Searching for a solution to blindness

When most people consider how vision works, they think of light and optics and how nerves transmit that information to the brain. What is often forgotten is that those nerves—like any other cell in the body—need a supply of blood to function. When diseases like diabetes threaten to cut off blood supply to the retina, the adaptive overgrowth of the microvessels with deprived nutrition places a person’s sight at risk.

The rods and cones inside the retina—layers of cells at the back of the eyeball—sense light and send signals to the brain to yield instantaneous images of objects and landscapes. These retinal cells consume more oxygen per tissue mass than most other cells in the body, so a complex network of tiny blood vessels support their metabolic needs.
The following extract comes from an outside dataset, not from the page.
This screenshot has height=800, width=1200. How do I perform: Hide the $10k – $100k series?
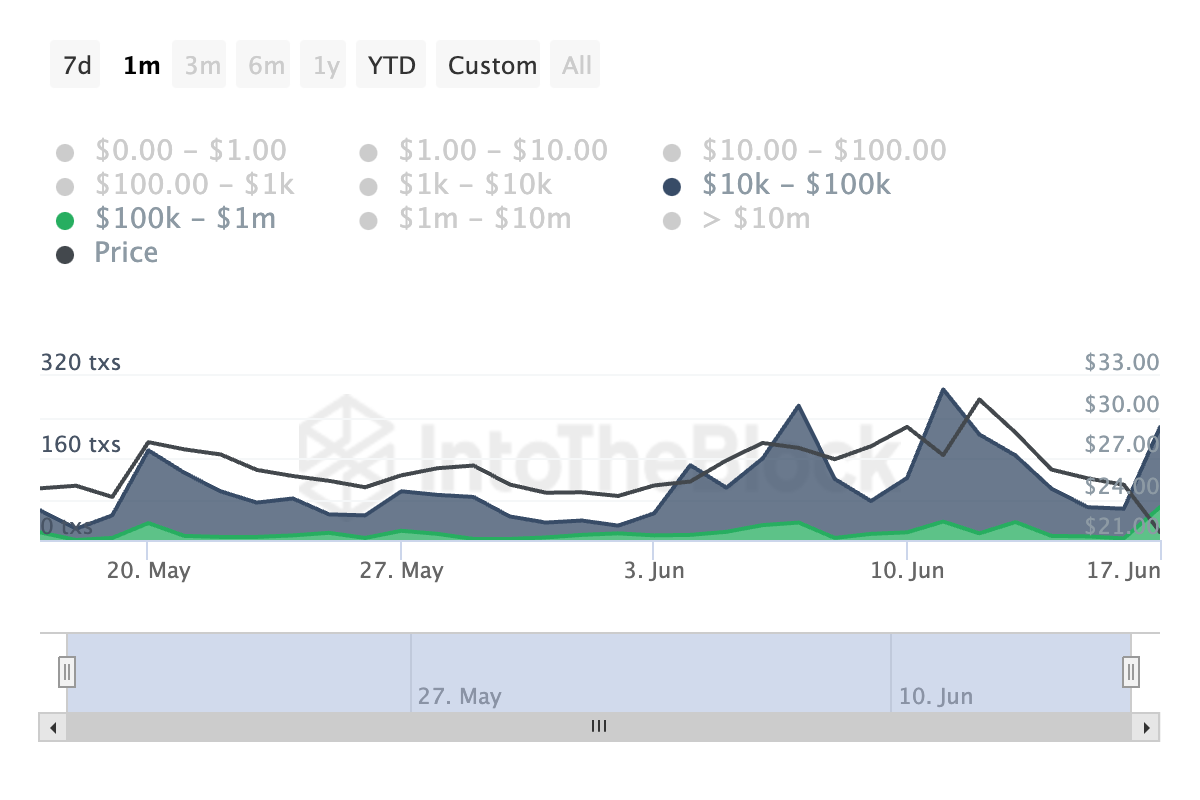[777, 184]
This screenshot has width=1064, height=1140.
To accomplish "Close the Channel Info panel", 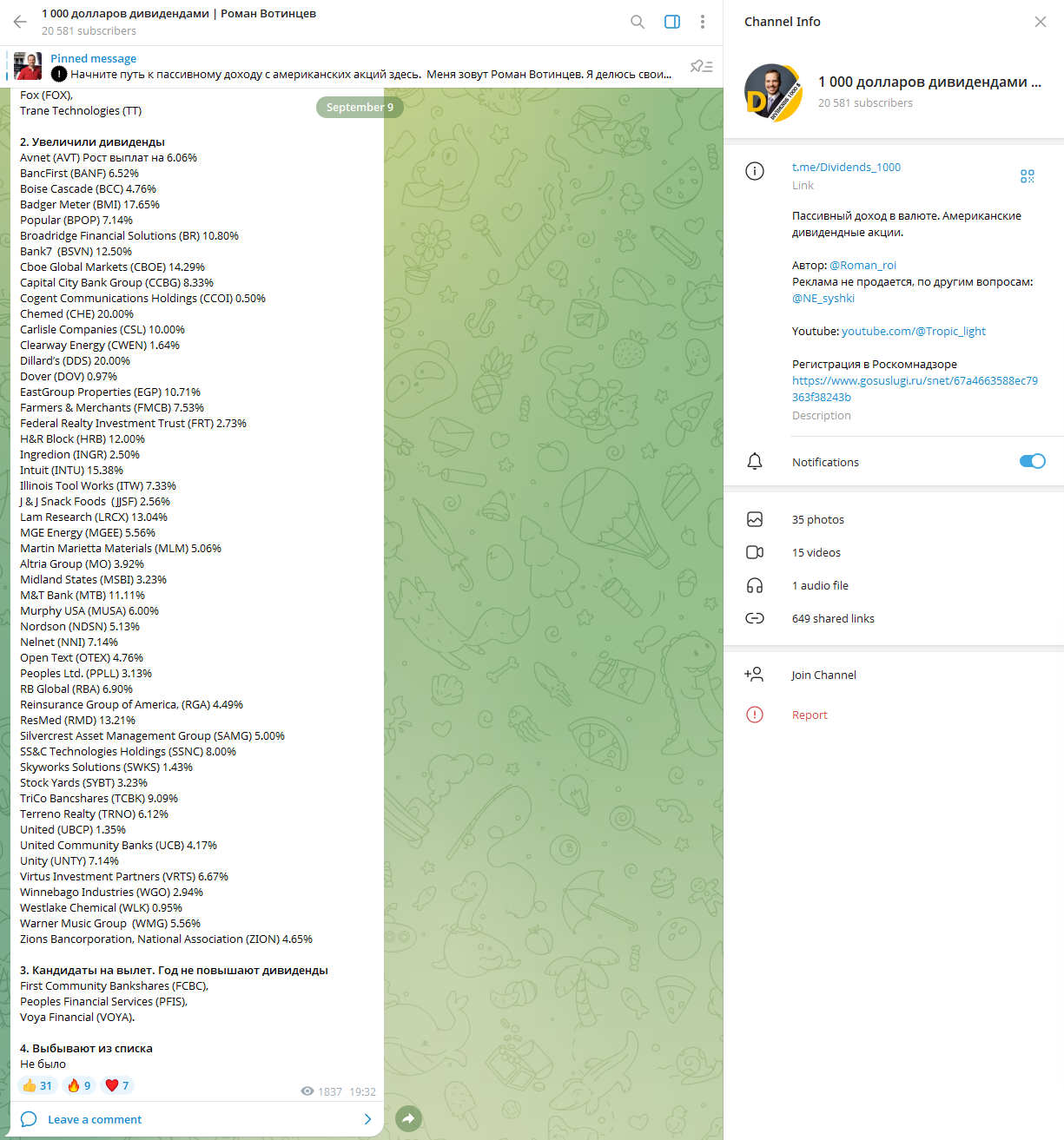I will [x=1041, y=22].

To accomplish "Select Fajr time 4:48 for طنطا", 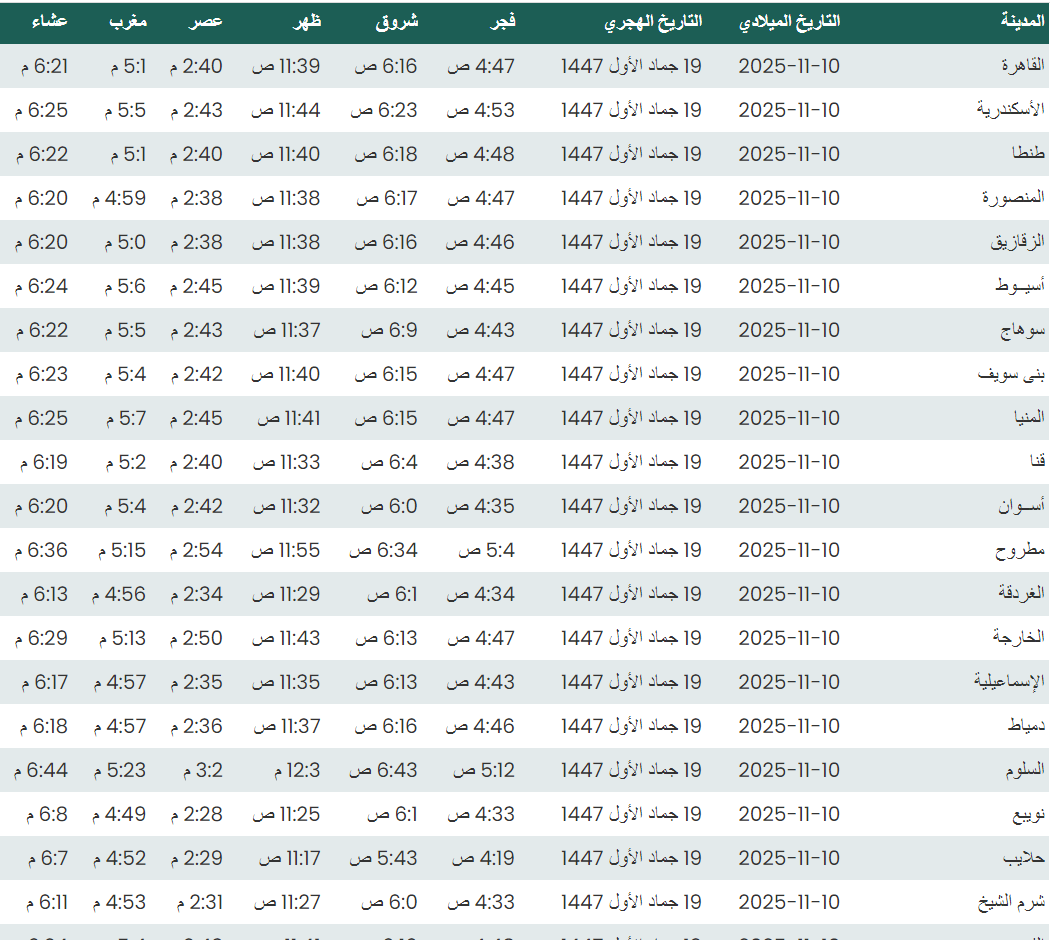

“Failure of these microscopic blood vessels to perform their functions may lead to blindness and a profound loss of contact with the outside world,” said Lih Kuo, PhD, professor and vice chair of the Department of Medical Physiology at the Texas A&M College of Medicine. “If the vessels have a problem and the nerves cannot get the nutrients and oxygen that they need, the cells will degenerate and die, causing blindness.”

Nearly 30 million Americans have been diagnosed with diabetes, and a major complication of diabetes and high blood sugar is damage to the retina called diabetic retinopathy, which causes abnormal blood vessels (with the potential to bleed) to grow while also causing normal blood vessels (capillaries) to close, often leading to vision loss.

The blood vessel damage can happen very quickly.

“The striking thing is that in animal models, after only two weeks of increased sugar in the blood, we can see the functional impairment in the eyes,” said Kuo, who is also the director of the Ophthalmic Vascular Research Program (OVRP), a basic science/clinical partnership between the Departments of Medical Physiology at Texas A&M and Ophthalmology at Scott & White Medical Center in Temple, Texas. “The initial damage can lead to long-term impairment that is irreversible.”

Kuo’s background is in the study of isolated microscopic blood vessels of the heart to understand the coronary microcirculation. When he began to study the microvessels of the eye, he realized that although the blood vessels were about the same size—smaller than a human hair—they did not behave at all the same way. “We see differences between the coronary system and the eyes,” Kuo said. “After two weeks of high blood sugar, we see damage to both, but the mechanism is not the same. Antioxidants, for example, seem to help blood vessels in the heart, but not in the eye in our initial observations. Interestingly, high sugar activates different enzymes to cause functional damage of microvessels in the heart versus in the eyes.” The OVRP is committed to the development of tissue-specific drug delivery and therapy, which is the goal of translational research.

“If you study the heart, the information you get may not necessarily be extrapolated to the eye, and vice versa,” Kuo said. “We need to be careful when obtaining information from one system, because it may or may not be applicable to the other. Even when a drug does the same thing in both, the underlying mechanism may be different.”

Still, some of the same preventive measures that are part of a healthy lifestyle—good diet, exercise and control of blood sugar and blood pressure—benefit both the heart and the eye. “The eye is just one of the organs,” Kuo said. “What is good for the rest of the body is also good for the eyes, but each organ has an independent environment.”

Until recently, these separate environments had not been well studied, and the techniques of studying the coronary circulation had not been applied to the tiny vessels of the eye. “The eye is overlooked,” Kuo said. “It’s difficult to study, because the vessels are so small and not readily accessible.”

The OVRP team sought to fill the gap. “We hope to discover how the blood vessels in the eye work and how abnormal function of these vessels impacts various eye diseases,” Kuo said. “The ultimate goal is to save people’s vision.”

Kuo and his research team (Travis Hein, PhD, professor of surgery, and Robert Rosa, MD, professor of surgery and medical physiology) are one of the only labs in the world able to isolate the tiny blood vessels while they are alive. “Other labs isolate the microvessels, but the tissue is not viable and the vessels do not develop basal tone on their own,” Kuo said. “In order to characterize the behavior of diseased vessels, it is essential to understand the activity and reactivity of viable and healthy vessels as a baseline for proper comparison.”

The function of the microvessels is important because they control the blood flow. Just like the individual faucets in each home control the flow of water through the water pipe distribution system, the microvessels and their constriction or dilation control the tissue blood flow in the body.

“Using a simple clinical instrument, we can actually watch the blood circulate in the eyes,” Kuo said. “The eyes really are a window to your health.”